I keep getting a few small patches of BBA on a piece of driftwood every now and again but changed a few things after some advice on here and it started to go.A spot of BBA around 6/7cm in length came back over a few days but then this morning there is a tiny piece around 1cm left.it has just gone.thing is, I've not done anything to it .Does it just disappeared or slowly die off? I have Amanos and nerites in the tank , could these if taken care of it?

No - reading through one of your previous thread https://www.ukaps.org/forum/threads/algae-identification.58371/ you have altered your lighting period, changes to Co2 and the algae has gone. Excessive ligthing is the route of all evil algae.
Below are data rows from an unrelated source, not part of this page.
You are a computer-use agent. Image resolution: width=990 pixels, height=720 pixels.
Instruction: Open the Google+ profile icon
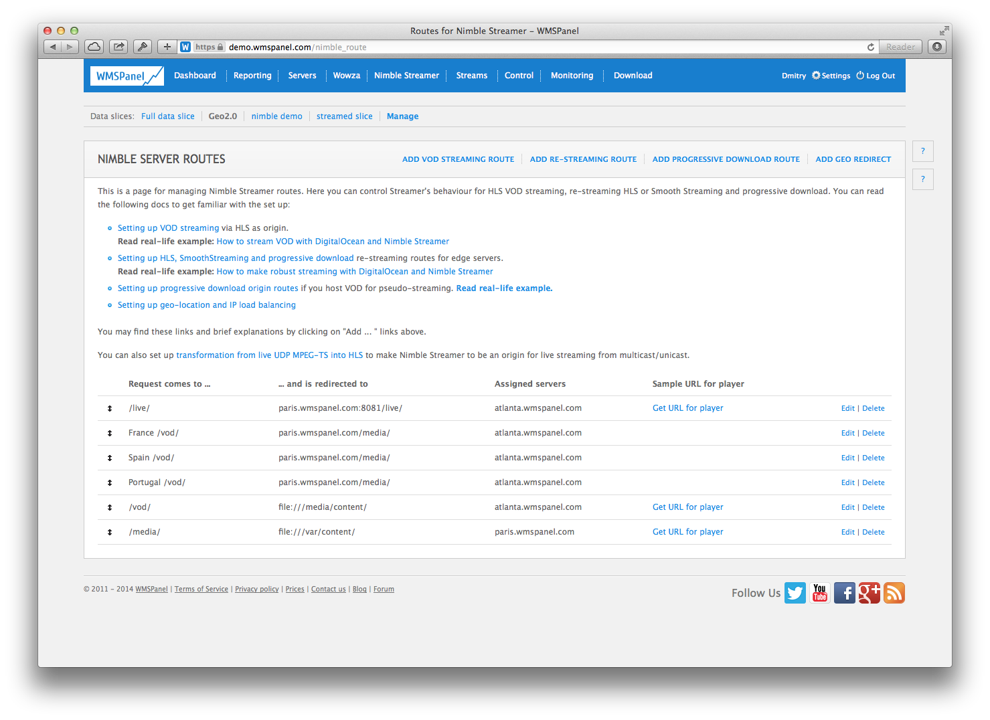[x=870, y=593]
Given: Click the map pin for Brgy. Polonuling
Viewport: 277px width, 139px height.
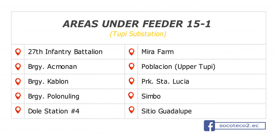Looking at the screenshot, I should click(18, 96).
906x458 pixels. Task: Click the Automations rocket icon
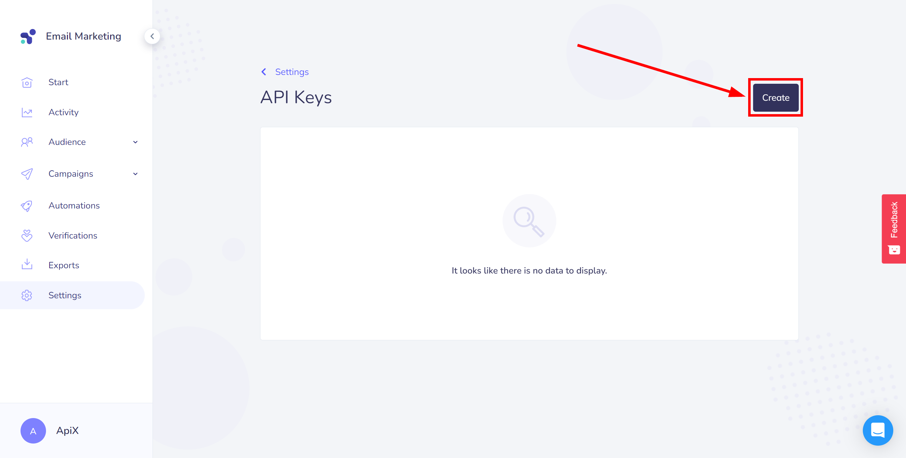point(27,205)
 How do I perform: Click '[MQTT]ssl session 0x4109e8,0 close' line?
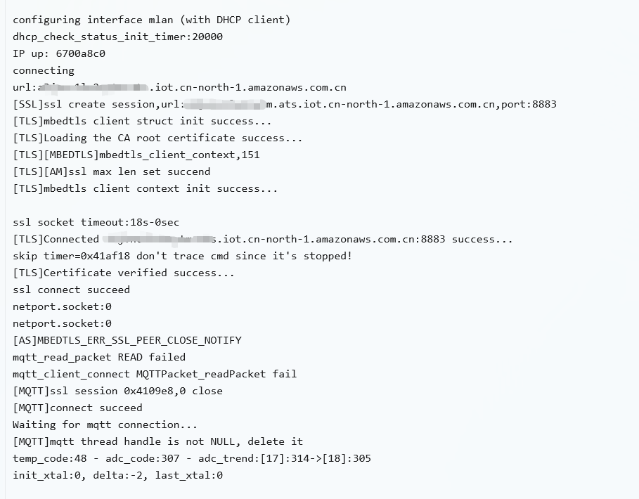coord(118,391)
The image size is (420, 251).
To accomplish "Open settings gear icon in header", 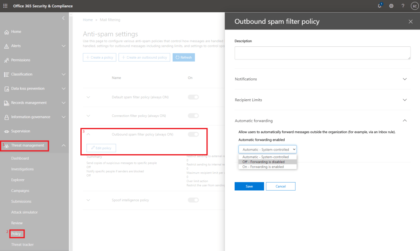I will pos(391,6).
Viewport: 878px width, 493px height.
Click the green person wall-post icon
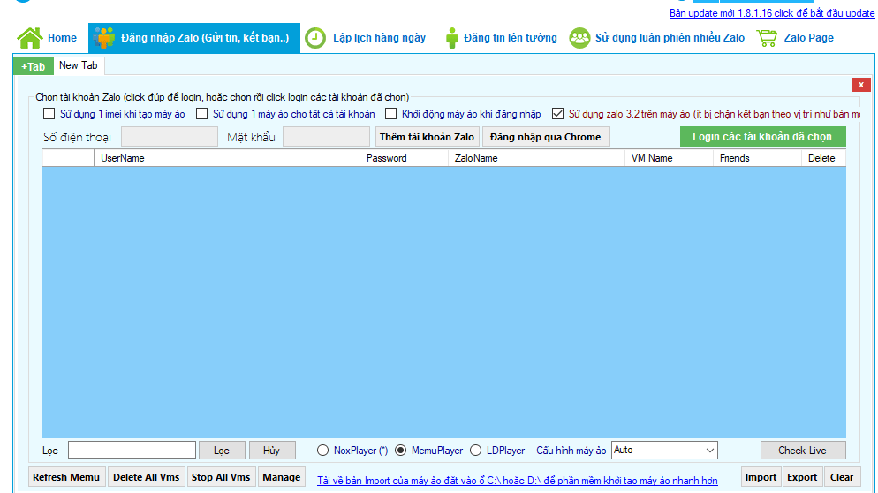pyautogui.click(x=452, y=38)
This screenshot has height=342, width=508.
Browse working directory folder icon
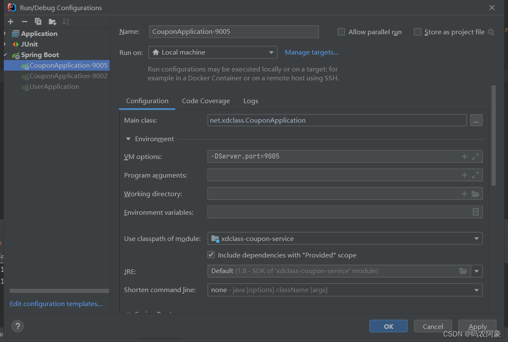click(x=475, y=194)
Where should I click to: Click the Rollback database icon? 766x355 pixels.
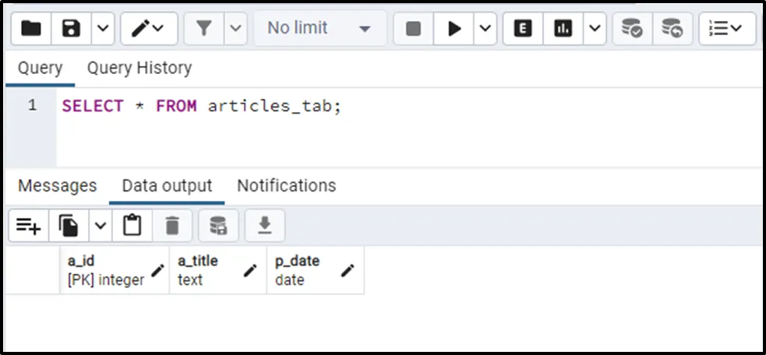(x=672, y=29)
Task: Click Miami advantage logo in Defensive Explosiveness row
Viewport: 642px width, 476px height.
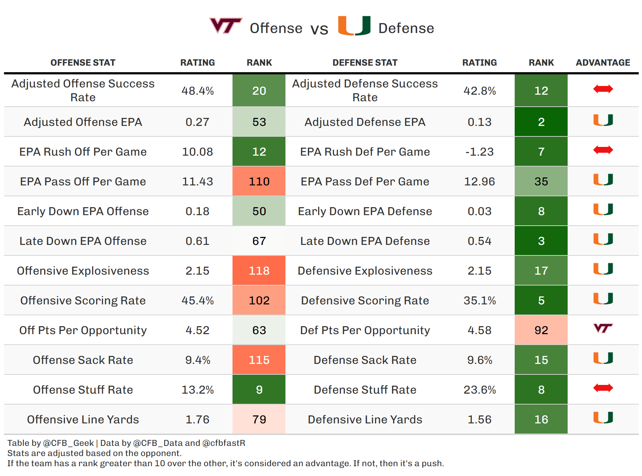Action: [x=603, y=269]
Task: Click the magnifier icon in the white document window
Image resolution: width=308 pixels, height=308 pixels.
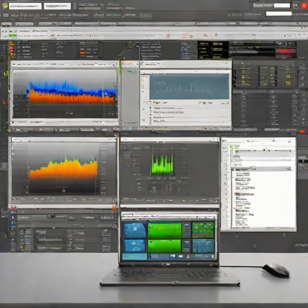Action: coord(289,168)
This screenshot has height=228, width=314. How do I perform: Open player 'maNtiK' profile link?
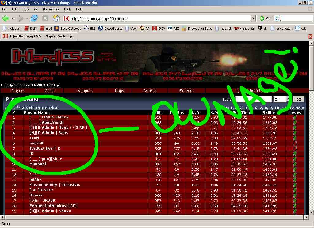[x=36, y=143]
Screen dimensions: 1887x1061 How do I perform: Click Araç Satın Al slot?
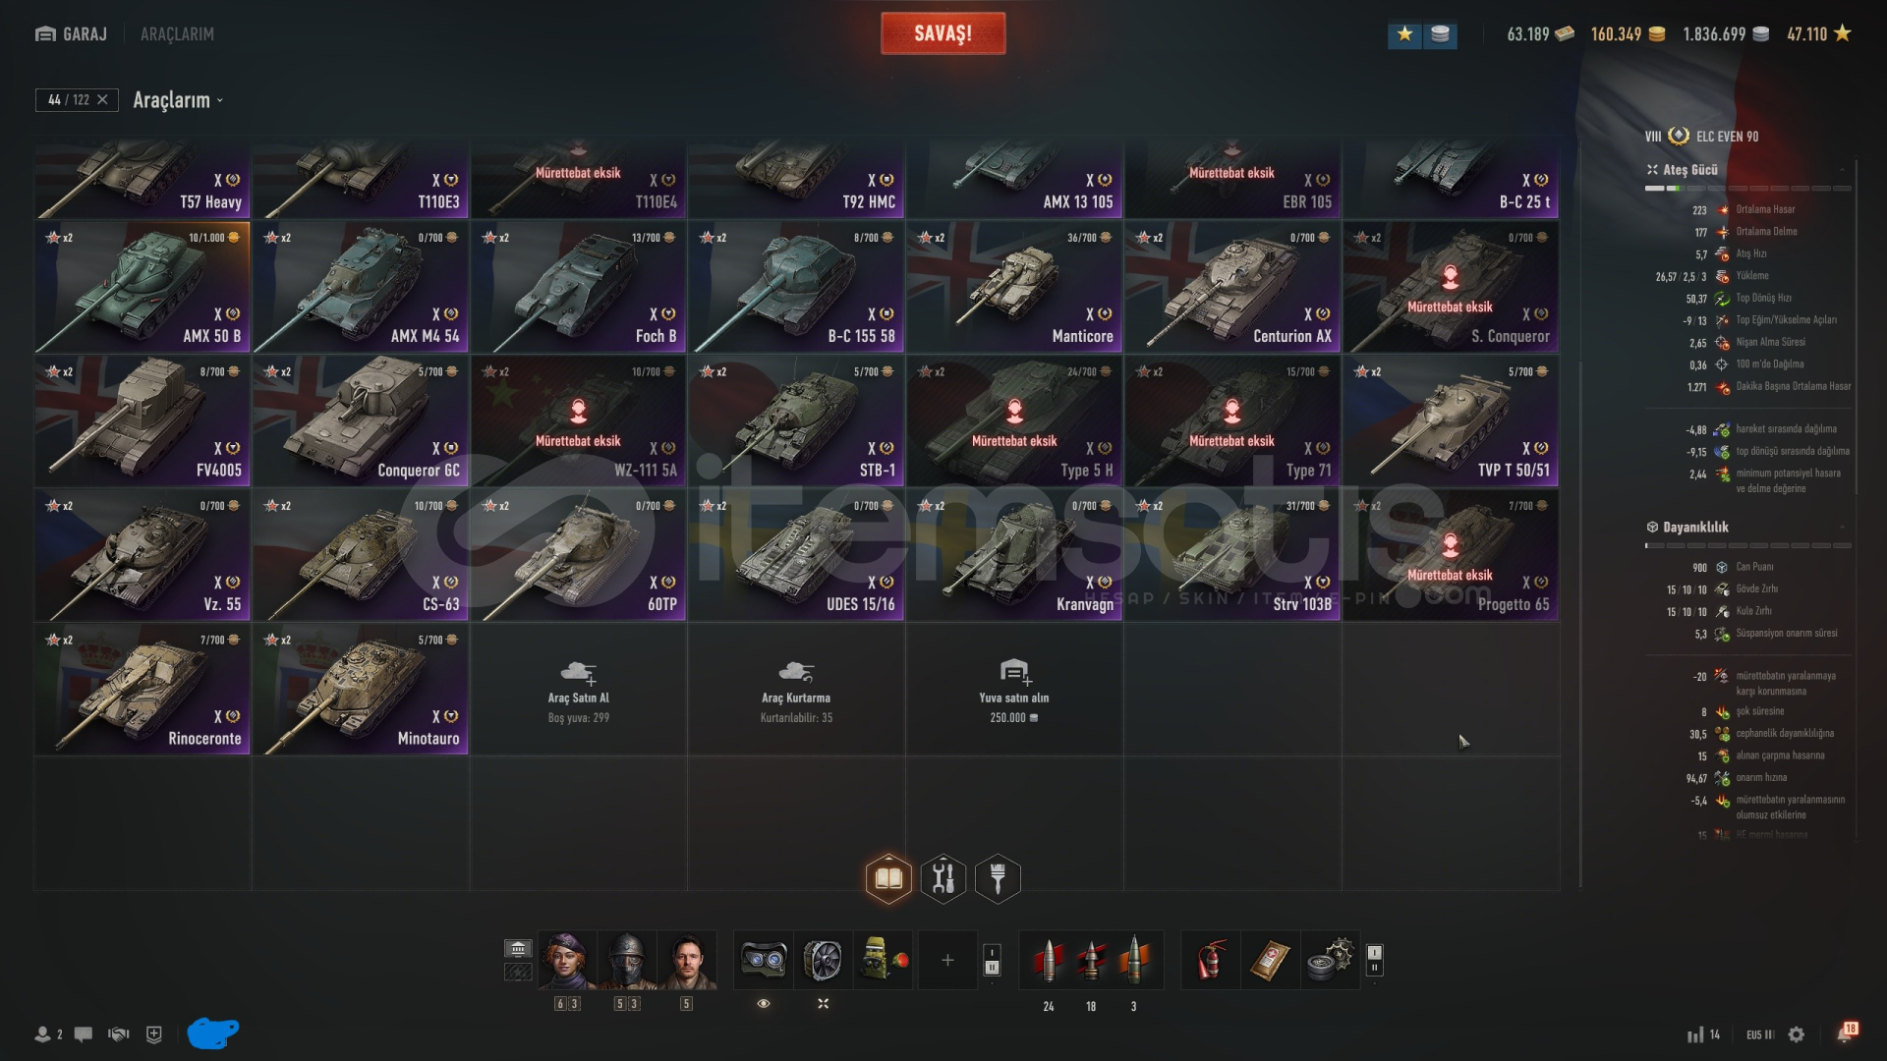tap(579, 689)
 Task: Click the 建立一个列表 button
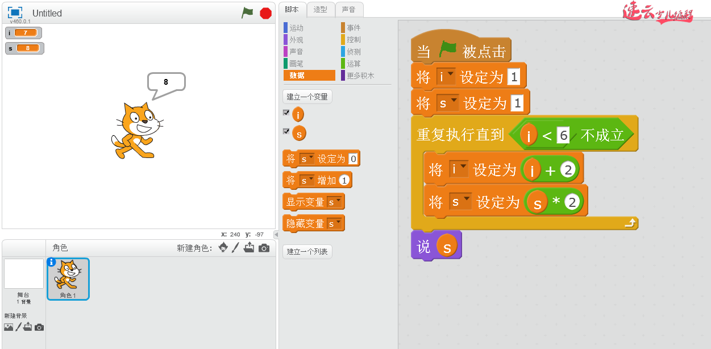click(307, 251)
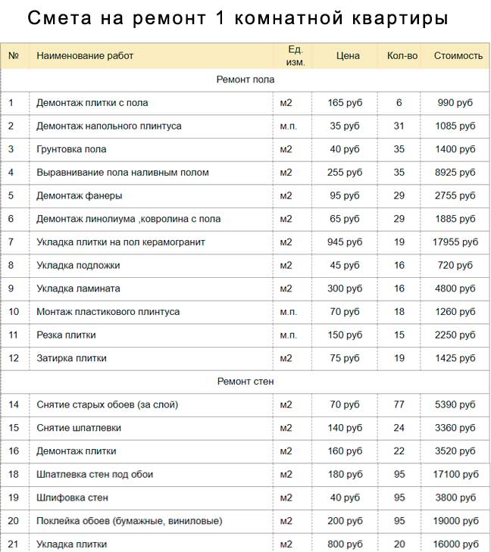Click the "Монтаж пластикового плинтуса" cell
Image resolution: width=491 pixels, height=552 pixels.
click(x=108, y=312)
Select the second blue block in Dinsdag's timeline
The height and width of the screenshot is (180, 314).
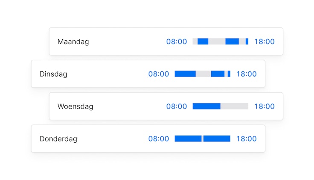[218, 74]
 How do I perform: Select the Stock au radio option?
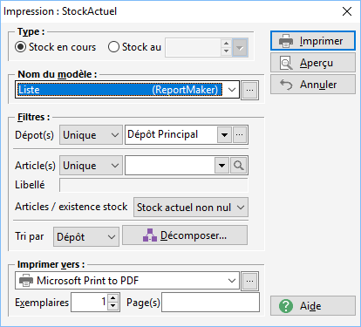pyautogui.click(x=113, y=47)

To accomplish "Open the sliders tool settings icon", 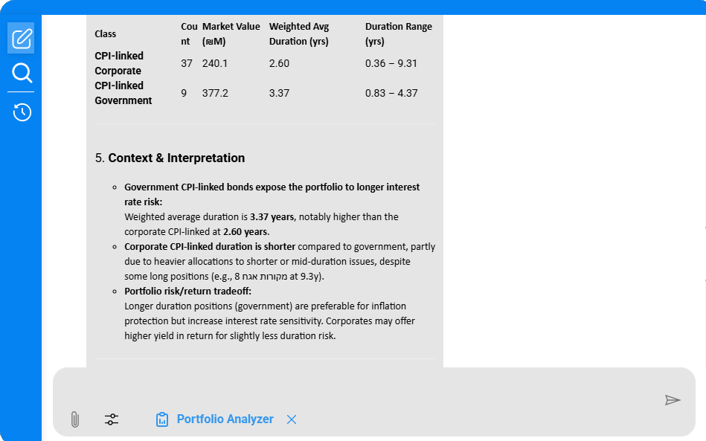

I had a diatoms issue for years and it disappeared within a week - all I did was change from 11watt 6500K to 7 watt 4000K CFL tubes.

Paul.
 
Hi all,
Does it just disappeared or slowly die off?
It can detach. They have quite a <"complex life cycle"> with alternation of generations between tetrasporophyte and gametophyte stages, and separate sexes. I can't remember which way around it goes, but the obvious BBA is one generation. Have a look at <"Low energy, Water Changes......"> it will be in that thread or the <"longer one"> linked earlier in the post.
I have Amanos and nerites in the tank , could these if taken care of it?
The shrimps might have had a go at it.

I've never tried Nerites (I use rain-water) but they don't seem a likely option. Red Ramshorn snails remove it over time, I assume by grazing off the tufts when they are still really small.

cheers Darrel
 
No - reading through one of your previous thread https://www.ukaps.org/forum/threads/algae-identification.58371/ you have altered your lighting period, changes to Co2 and the algae has gone. Excessive ligthing is the route of all evil algae.

I had a diatoms issue for years and it disappeared within a week - all I did was change from 11watt 6500K to 7 watt 4000K CFL tubes.

Paul.
Yeah just from previous advice but I had kept everything else the same, so was a bit surprised it had just gone apart from a tiny piece overnight.